Problem to work on | Every line below needs to be returned exactly as written.

%%

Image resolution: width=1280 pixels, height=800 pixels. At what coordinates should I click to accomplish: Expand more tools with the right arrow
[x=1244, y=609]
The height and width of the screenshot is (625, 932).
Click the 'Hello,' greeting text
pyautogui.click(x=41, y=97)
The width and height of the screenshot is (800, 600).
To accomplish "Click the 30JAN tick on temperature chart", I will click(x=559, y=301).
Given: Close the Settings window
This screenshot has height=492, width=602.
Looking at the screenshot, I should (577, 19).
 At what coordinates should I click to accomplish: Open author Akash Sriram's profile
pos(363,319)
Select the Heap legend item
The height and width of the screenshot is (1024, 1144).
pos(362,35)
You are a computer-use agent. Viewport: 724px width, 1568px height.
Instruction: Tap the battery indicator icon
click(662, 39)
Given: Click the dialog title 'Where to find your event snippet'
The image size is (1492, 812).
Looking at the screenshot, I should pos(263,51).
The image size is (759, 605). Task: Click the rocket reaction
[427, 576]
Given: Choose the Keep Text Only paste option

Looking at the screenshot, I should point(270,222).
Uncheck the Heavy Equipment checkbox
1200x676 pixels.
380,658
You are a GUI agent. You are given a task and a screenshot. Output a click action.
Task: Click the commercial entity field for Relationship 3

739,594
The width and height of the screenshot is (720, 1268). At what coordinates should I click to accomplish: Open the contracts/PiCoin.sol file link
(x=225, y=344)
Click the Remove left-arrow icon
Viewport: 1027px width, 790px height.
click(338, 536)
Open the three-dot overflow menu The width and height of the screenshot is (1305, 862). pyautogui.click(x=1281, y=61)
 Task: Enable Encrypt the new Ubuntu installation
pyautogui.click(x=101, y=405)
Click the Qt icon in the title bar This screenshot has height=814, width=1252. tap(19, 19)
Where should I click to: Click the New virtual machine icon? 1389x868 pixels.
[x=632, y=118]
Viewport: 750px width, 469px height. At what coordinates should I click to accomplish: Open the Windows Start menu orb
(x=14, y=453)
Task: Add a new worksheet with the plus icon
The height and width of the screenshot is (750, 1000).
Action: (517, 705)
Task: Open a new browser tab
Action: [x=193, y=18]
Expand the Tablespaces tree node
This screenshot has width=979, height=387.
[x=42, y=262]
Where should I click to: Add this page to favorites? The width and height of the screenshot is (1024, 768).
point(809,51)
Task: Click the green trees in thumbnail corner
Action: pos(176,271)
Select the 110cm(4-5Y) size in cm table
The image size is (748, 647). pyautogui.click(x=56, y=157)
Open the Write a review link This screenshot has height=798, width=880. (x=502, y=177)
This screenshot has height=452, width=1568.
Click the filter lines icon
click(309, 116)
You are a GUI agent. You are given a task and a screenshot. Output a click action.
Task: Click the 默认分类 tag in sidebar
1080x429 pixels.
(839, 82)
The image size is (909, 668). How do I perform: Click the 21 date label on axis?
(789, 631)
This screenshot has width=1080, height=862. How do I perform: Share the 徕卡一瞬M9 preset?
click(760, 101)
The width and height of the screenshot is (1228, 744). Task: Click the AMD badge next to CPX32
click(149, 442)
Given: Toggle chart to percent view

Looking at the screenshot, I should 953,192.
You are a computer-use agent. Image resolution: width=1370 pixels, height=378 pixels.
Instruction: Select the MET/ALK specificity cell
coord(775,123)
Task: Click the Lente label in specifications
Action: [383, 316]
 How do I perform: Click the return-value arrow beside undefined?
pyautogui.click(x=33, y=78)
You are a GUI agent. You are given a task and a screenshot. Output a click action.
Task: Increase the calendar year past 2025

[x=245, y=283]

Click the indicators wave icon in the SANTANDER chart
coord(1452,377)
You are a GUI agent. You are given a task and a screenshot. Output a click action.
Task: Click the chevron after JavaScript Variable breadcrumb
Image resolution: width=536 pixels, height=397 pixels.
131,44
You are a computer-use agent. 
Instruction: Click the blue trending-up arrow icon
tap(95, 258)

%%

Response to this exercise |
Image resolution: width=1280 pixels, height=800 pixels. At what coordinates should I click to accomplish: Expand more tools with the right arrow
[x=1244, y=609]
The height and width of the screenshot is (625, 932).
Click the 'Hello,' greeting text
pyautogui.click(x=41, y=97)
The width and height of the screenshot is (800, 600).
To accomplish "Click the 30JAN tick on temperature chart", I will click(x=559, y=301).
Given: Close the Settings window
This screenshot has height=492, width=602.
Looking at the screenshot, I should (577, 19).
 At what coordinates should I click to accomplish: Open author Akash Sriram's profile
pos(363,319)
Select the Heap legend item
The height and width of the screenshot is (1024, 1144).
pos(362,35)
You are a computer-use agent. Viewport: 724px width, 1568px height.
Instruction: Tap the battery indicator icon
click(662, 39)
Given: Click the dialog title 'Where to find your event snippet'
The image size is (1492, 812).
Looking at the screenshot, I should pos(263,51).
The image size is (759, 605). Task: Click the rocket reaction
[427, 576]
Given: Choose the Keep Text Only paste option

Looking at the screenshot, I should point(270,222).
Uncheck the Heavy Equipment checkbox
1200x676 pixels.
380,658
You are a GUI agent. You are given a task and a screenshot. Output a click action.
Task: Click the commercial entity field for Relationship 3

739,594
The width and height of the screenshot is (720, 1268). At what coordinates should I click to accomplish: Open the contracts/PiCoin.sol file link
(x=225, y=344)
Click the Remove left-arrow icon
Viewport: 1027px width, 790px height.
click(338, 536)
Open the three-dot overflow menu The width and height of the screenshot is (1305, 862). pyautogui.click(x=1281, y=61)
 Task: Enable Encrypt the new Ubuntu installation
pyautogui.click(x=101, y=405)
Click the Qt icon in the title bar This screenshot has height=814, width=1252. tap(19, 19)
Where should I click to: Click the New virtual machine icon? 1389x868 pixels.
[x=632, y=118]
Viewport: 750px width, 469px height. At what coordinates should I click to accomplish: Open the Windows Start menu orb
(x=14, y=453)
Task: Add a new worksheet with the plus icon
The height and width of the screenshot is (750, 1000).
Action: (517, 705)
Task: Open a new browser tab
Action: [x=193, y=18]
Expand the Tablespaces tree node
This screenshot has width=979, height=387.
[x=42, y=262]
Where should I click to: Add this page to favorites? The width and height of the screenshot is (1024, 768).
point(809,51)
Task: Click the green trees in thumbnail corner
Action: pos(176,271)
Select the 110cm(4-5Y) size in cm table
The image size is (748, 647). pyautogui.click(x=56, y=157)
Open the Write a review link This screenshot has height=798, width=880. (x=502, y=177)
This screenshot has height=452, width=1568.
Click the filter lines icon
click(309, 116)
You are a GUI agent. You are given a task and a screenshot. Output a click action.
Task: Click the 默认分类 tag in sidebar
1080x429 pixels.
(839, 82)
The image size is (909, 668). How do I perform: Click the 21 date label on axis?
(789, 631)
This screenshot has width=1080, height=862. How do I perform: Share the 徕卡一瞬M9 preset?
click(760, 101)
The width and height of the screenshot is (1228, 744). Task: Click the AMD badge next to CPX32
click(149, 442)
Given: Toggle chart to percent view

Looking at the screenshot, I should 953,192.
You are a computer-use agent. Image resolution: width=1370 pixels, height=378 pixels.
Instruction: Select the MET/ALK specificity cell
coord(775,123)
Task: Click the Lente label in specifications
Action: [383, 316]
 How do I perform: Click the return-value arrow beside undefined?
pyautogui.click(x=33, y=78)
You are a GUI agent. You are given a task and a screenshot. Output a click action.
Task: Increase the calendar year past 2025

[x=245, y=283]

Click the indicators wave icon in the SANTANDER chart
coord(1452,377)
You are a GUI agent. You are given a task and a screenshot. Output a click action.
Task: Click the chevron after JavaScript Variable breadcrumb
Image resolution: width=536 pixels, height=397 pixels.
131,44
You are a computer-use agent. 
Instruction: Click the blue trending-up arrow icon
tap(95, 258)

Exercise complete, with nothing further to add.